**Instruction 1**
In the review of "The Hustle," how many screenwriters are credited on the film?
**Instruction 2**
List every film title mentioned in the review of "The Hustle."
**Instruction 3**
Extend the review of "The Hustle" with a few more sentences that pick up after its final line.

**Extract**
────
Hathaway appears to be as in on the joke in “The Hustle” as she was in last year’s far superior “Ocean’s 8,” but her homage to Caine doesn’t work cohesively with the rest of the film.

As Penny, Wilson is up to her usual comedic hijinks which occasionally work, but often feel out of place within the highbrow humor the film strives for.

Rather than put her own twist on the character, it feels like Wilson is almost trying to play a game of one-upmanship with Martin’s original performance, taking the broadest, most “look at me” stroke at every comedic turn.

Hathaway and Wilson could have great chemistry in a film written to accentuate their talents, but “The Hustle” simply falls flat across the board.

Aside from the two leads, the cast of “The Hustle” is littered with relative newcomers who don’t provide memorable moments. This partially may be due to mediocre casting and partially due to a condensed running time that thankfully shaves 20 minutes off from its predecessor.

There are four credited screenwriters for “The Hustle,” though two of them – Paul Henning and Stanley Shapiro – are responsible for “Dirty Rotten Scoundrels” and its predecessor, the 1964 Marlon Brando comedy “Bedtime Story” and a third, Dale Launer, was also involved in the writing of “Scoundrels.”
────
**Supplied records**

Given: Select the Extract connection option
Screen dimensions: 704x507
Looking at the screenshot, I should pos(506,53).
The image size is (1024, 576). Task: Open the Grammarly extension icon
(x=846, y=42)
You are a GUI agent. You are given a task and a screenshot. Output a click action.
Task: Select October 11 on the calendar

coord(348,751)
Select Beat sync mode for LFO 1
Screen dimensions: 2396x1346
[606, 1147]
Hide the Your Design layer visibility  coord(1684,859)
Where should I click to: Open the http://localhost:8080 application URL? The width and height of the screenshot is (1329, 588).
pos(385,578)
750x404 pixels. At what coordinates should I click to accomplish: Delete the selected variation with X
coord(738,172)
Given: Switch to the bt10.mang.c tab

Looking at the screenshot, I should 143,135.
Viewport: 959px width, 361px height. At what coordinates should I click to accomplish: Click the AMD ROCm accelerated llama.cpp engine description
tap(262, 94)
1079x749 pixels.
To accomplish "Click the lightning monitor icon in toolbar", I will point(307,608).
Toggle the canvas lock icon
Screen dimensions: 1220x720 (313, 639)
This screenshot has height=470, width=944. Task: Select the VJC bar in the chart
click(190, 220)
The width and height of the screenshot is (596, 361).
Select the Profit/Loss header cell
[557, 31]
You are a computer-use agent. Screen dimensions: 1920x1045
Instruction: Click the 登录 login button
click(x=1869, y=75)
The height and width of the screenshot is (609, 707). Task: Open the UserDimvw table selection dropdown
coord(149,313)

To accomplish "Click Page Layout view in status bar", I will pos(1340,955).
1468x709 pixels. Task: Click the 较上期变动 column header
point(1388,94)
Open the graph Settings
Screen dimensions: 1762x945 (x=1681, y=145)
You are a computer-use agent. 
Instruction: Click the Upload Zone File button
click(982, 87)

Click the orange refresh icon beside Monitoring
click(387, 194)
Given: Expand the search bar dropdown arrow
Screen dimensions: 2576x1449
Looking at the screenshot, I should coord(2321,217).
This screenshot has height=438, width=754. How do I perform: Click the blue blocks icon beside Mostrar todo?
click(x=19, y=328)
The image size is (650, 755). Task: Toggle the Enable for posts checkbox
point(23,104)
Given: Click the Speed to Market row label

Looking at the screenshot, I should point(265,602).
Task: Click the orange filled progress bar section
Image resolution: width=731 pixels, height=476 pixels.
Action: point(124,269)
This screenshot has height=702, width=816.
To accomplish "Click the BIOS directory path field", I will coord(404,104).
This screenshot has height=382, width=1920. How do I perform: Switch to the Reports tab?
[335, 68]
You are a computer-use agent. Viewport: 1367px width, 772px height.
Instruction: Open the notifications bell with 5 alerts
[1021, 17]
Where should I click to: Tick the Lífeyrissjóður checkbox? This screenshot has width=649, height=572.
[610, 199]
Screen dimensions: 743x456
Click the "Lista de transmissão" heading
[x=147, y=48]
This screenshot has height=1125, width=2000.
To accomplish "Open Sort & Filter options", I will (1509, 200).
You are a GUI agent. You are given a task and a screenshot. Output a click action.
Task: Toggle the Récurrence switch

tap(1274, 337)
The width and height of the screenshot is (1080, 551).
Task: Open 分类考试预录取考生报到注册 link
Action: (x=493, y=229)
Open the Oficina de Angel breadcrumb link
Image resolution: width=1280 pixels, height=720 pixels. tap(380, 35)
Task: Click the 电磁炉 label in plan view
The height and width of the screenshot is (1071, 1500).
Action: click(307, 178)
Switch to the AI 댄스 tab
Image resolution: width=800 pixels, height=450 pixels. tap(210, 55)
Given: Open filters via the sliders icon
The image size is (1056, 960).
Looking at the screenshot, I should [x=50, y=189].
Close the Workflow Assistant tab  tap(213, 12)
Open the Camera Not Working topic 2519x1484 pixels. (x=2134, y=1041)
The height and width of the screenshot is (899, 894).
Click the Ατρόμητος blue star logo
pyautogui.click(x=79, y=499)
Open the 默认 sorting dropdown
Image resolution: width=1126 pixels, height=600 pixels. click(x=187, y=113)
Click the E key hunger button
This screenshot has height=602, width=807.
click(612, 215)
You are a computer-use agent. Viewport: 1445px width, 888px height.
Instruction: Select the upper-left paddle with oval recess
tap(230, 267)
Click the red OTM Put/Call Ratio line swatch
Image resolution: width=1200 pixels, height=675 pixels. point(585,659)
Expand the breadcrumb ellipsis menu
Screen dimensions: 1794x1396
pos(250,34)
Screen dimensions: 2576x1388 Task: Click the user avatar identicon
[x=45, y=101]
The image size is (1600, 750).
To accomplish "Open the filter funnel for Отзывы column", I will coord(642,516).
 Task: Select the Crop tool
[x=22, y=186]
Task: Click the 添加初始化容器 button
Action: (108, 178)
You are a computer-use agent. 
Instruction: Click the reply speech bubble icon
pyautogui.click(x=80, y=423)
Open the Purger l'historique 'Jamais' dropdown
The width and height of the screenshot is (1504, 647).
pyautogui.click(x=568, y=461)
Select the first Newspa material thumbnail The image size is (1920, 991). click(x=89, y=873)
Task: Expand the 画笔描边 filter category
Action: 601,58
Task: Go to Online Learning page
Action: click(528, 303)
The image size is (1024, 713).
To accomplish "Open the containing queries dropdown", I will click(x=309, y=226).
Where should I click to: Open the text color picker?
────
**Expected answer 1**
Four.

**Expected answer 2**
"The Hustle," "Ocean's 8," "Dirty Rotten Scoundrels," and "Bedtime Story."

**Expected answer 3**
This is important as large segments of dialogue in “The Hustle” are lifted straight from the pages of “Scoundrels,” while others might as well have been. The work new co-writer Jac Schaeffer did along with Launer to adapt and modernize the story muddles the comedy and infuses far too much pop culture that kills much of the timelessness of the original tale.

For a heist film about robbing people blind, the only suckers in “The Hustle” are audience members who pay money for a streaming-service quality film. Studios are already finding themselves having to fight an uphill battle to get people off their couch and into the theater for something besides the next blow ‘em up, comic book action flick. This complete failure does not help.

Audiences should wait until “The Hustle” can be seen in the privacy of their own home, or better yet, just watch “Dirty Rotten Scoundrels” instead. It’s 10 times the movie at one-tenth the price.